You have forgotten rule 34*.  Tsk. Tsk.

*If I describe my character as "having a girl in every port" I should expect some of them to be unhappy at seeing my female companions.

*There is no secret knowledge based on lice.

*I am not allowed to use my knowledge of real world electronics to shut down all the GMs attempts at technobabble.
**Real lasers might not travel as slow as arrows, but they also do not explode when they hit something.
***Aliens from the future are allowed to break science any way they want.

*I will not feed my dead comrades to the hungry monster in an attempt to tame it.

*34. I will not turn into a snake. It never helps.

----------


## danielxcutter

I think you may have messed up the link, Rock.

Also I'm not the only one who's brain jumped to a different rule 34 right?

----------


## Rater202

My Illithid Savant cannot ea the brains of literally every monster we encounter.

----------


## Anonymouswizard

> You have forgotten rule 34*.  Tsk. Tsk.


No, rule 34 is a differentkind of giant snake and activities that are perfectly acceptable on a first date.

* My character's goal is not to go on a date with every other PC.




> My Illithid Savant cannot ea the brains of literally every monster we encounter.


What's the point of being an Illithid then?

** My ordinary human can't eat the brains of literally every monster we encounter either.

----------


## Rockphed

> I think you may have messed up the link, Rock.
> 
> Also I'm not the only one who's brain jumped to a different rule 34 right?


I meant to link to the evil overlord list. I had originally just planned to quote the entry, but when I saw it was entry 34 I could not resist messing with people.

* "I'm not obsessed, I'm just observant" falls flat when I know the villain's schedule better than the gm.

----------


## TeChameleon

> * "I'm not obsessed, I'm just observant" falls flat when I know the villain's schedule better than the gm.


* Going too far the other way, so that you struggle to remember the villain even exists (both in- and out-of-character) isn't great either.

----------


## ghbok

* There is a limit to the number of ears I can give a character.

----------


## Mandark

> * There is a limit to the number of ears I can give a character.


**While there is not *YET* a limit on the number of ears I can take, I should make sure That I know where I was going with this tangent before typing it.

----------


## KorvinStarmast

> The purpose of a time machine is not to have sex with famous people from before they were famous.


 Wait, it isn't?  :Small Eek:  Thanks for the tip!  

* May no longer quip "It's an ill with that blows nobody any good" after we defeat some air elementals.  :Small Yuk:

----------


## Rater202

*I can't run campaigns based on the premise of taking bad fanfiction tropes and playing them straight.

----------


## Lord Raziere

> *I can't run campaigns based on the premise of taking bad fanfiction tropes and playing them straight.

• RECORDS TO USE:
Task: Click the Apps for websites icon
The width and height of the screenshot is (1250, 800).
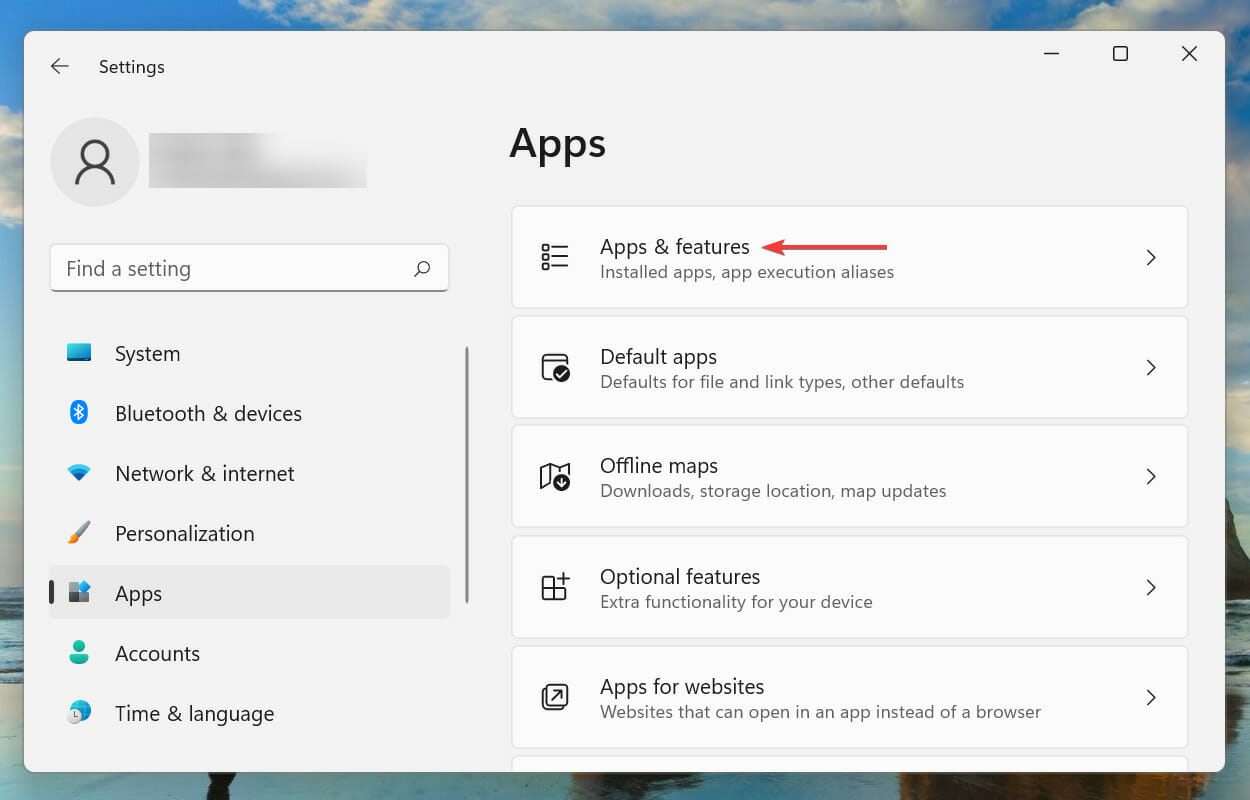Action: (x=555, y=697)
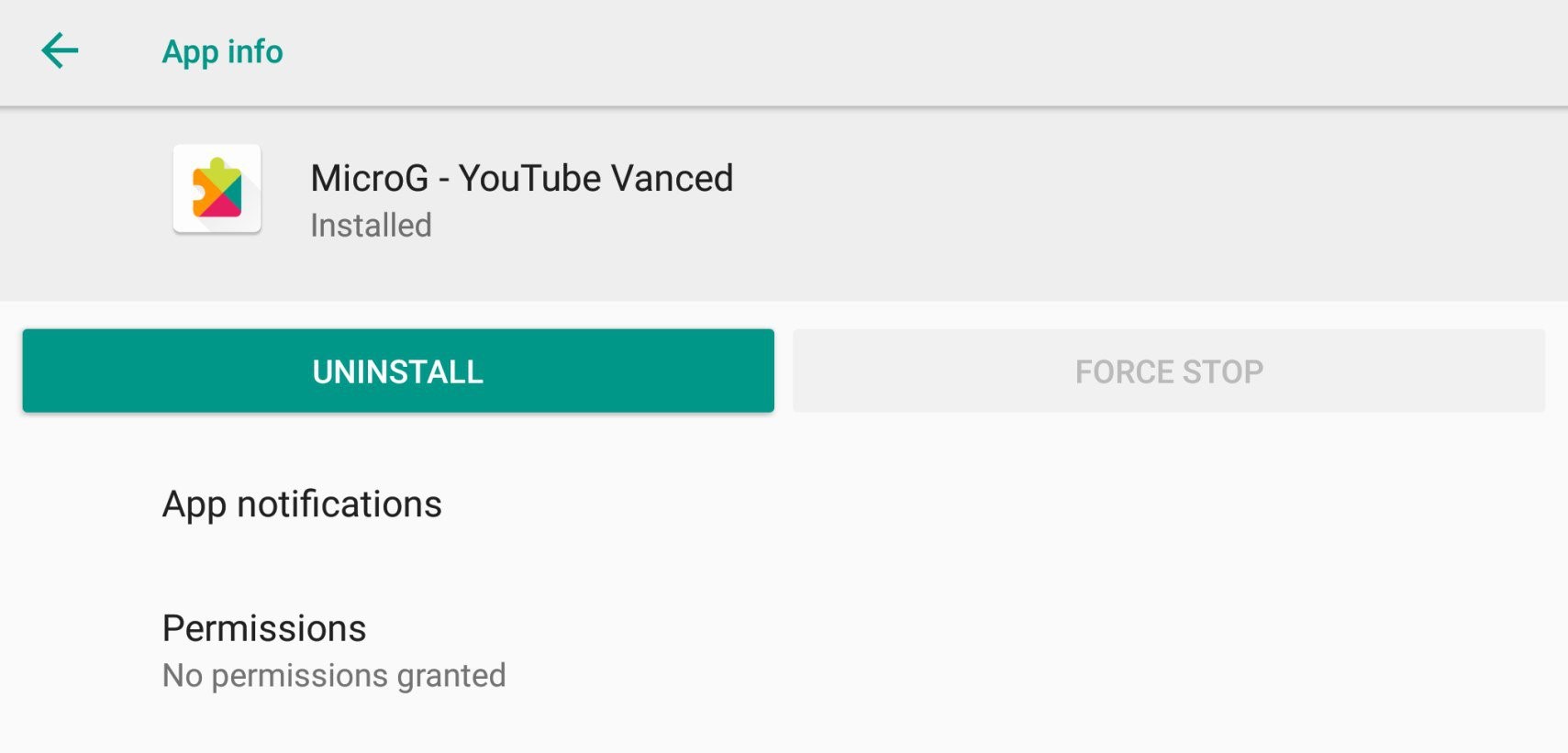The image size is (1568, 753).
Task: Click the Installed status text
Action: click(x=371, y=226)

---

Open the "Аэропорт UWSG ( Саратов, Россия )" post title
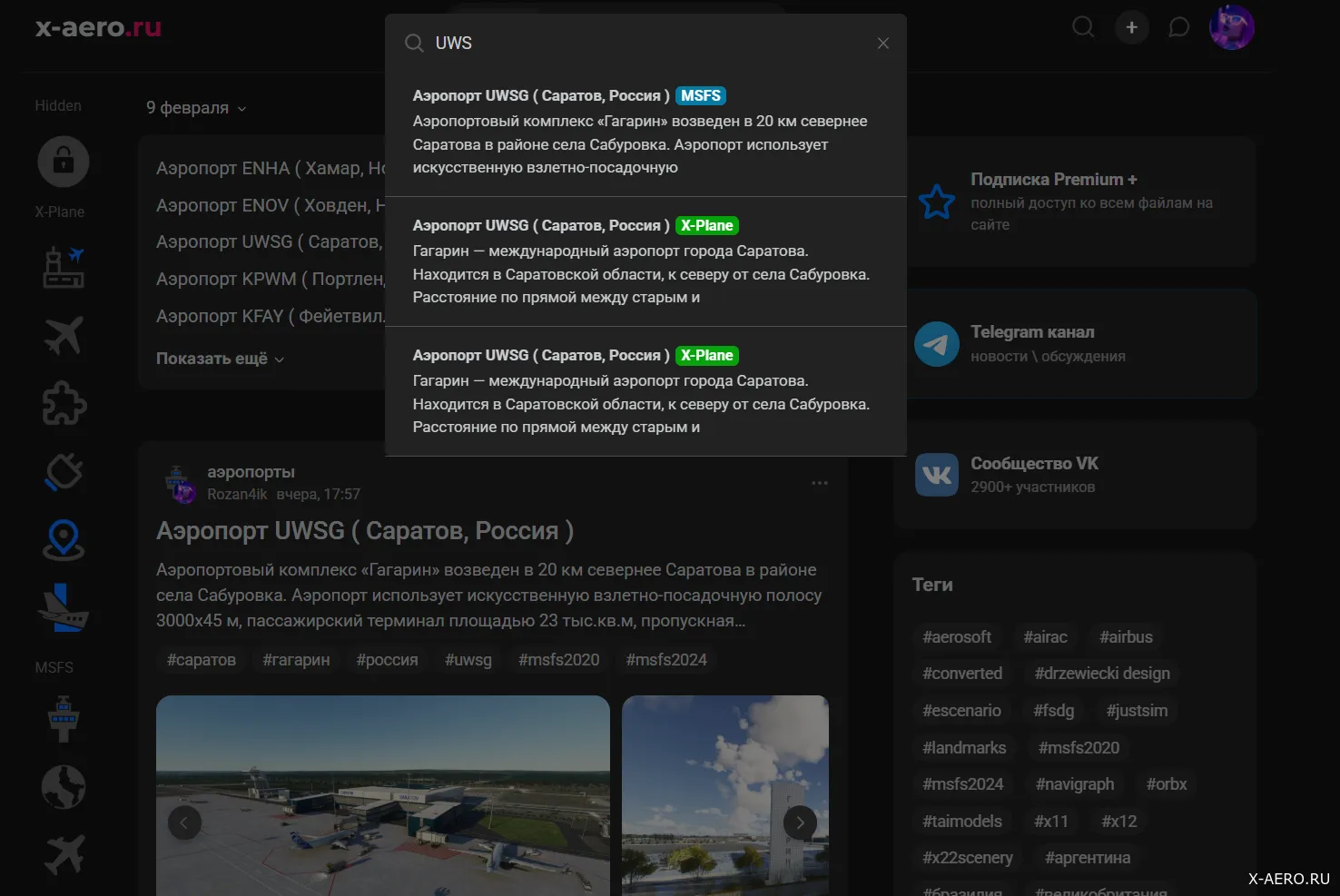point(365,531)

* * *

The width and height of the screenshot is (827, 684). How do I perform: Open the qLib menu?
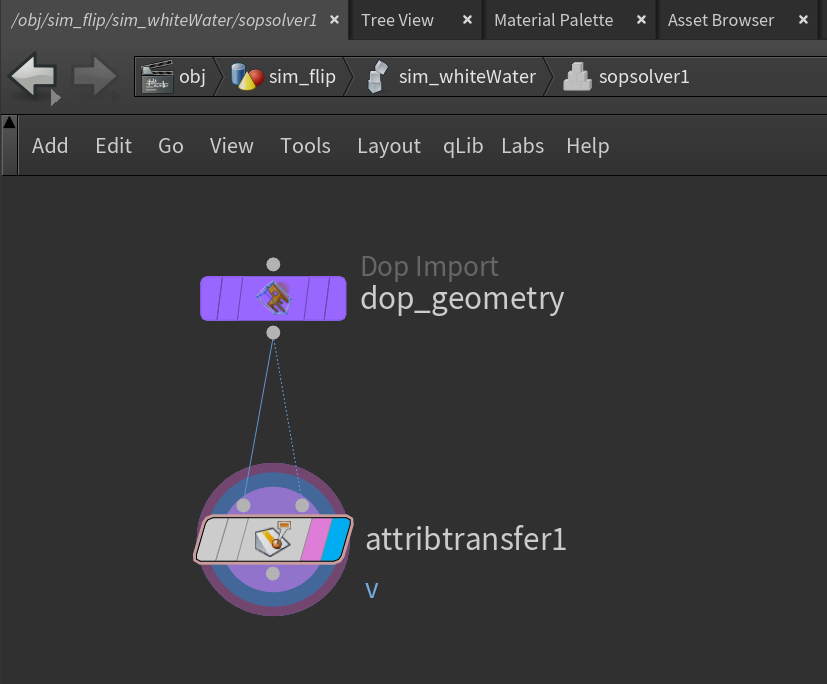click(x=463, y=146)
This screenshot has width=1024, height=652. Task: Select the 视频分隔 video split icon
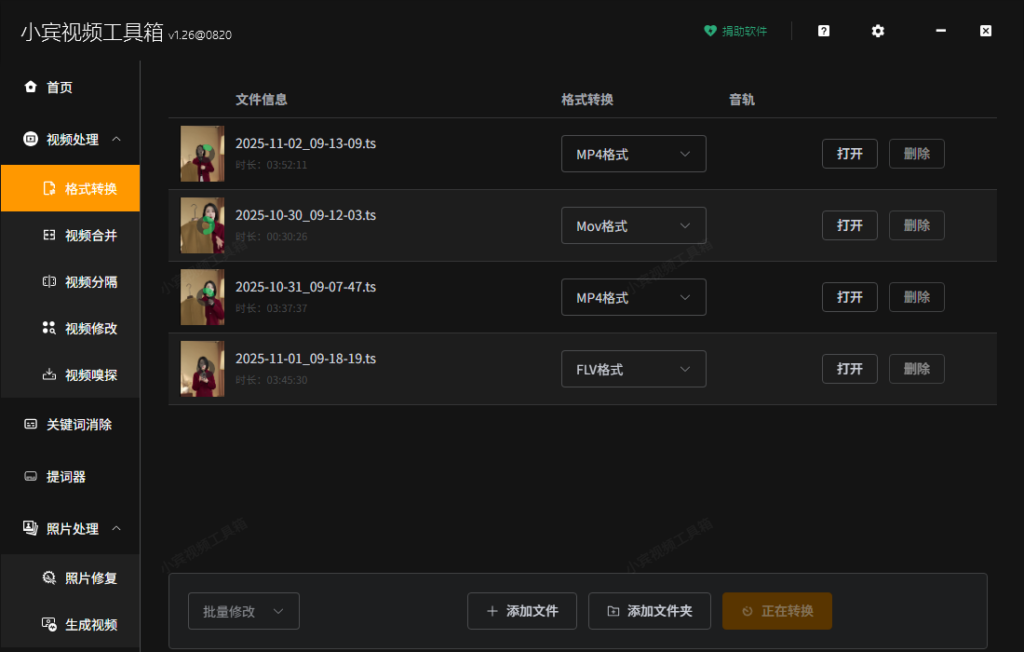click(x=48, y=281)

• CHALLENGES:
a - Answer these questions about the forum thread:
(i) What does rule 34 say in the first post?
(ii) What list did Rockphed mean to link to?
(iii) What kind of character does Rater202 play in the post about eating monster brains?
b - Copy out the rows from the line with "Task: Click the Apps for websites icon" up to and including the line with "Action: click(x=371, y=226)", leaving out the pictures.
The forum thread and the rows are unrelated to each other.

• ANSWERS TO THE PROBLEMS:
a -
(i) "I will not turn into a snake. It never helps."
(ii) The evil overlord list.
(iii) An Illithid Savant.

b -
Task: Click the Apps for websites icon
The width and height of the screenshot is (1250, 800).
Action: (x=555, y=697)
The image size is (1568, 753).
Task: Click the Installed status text
Action: click(x=371, y=226)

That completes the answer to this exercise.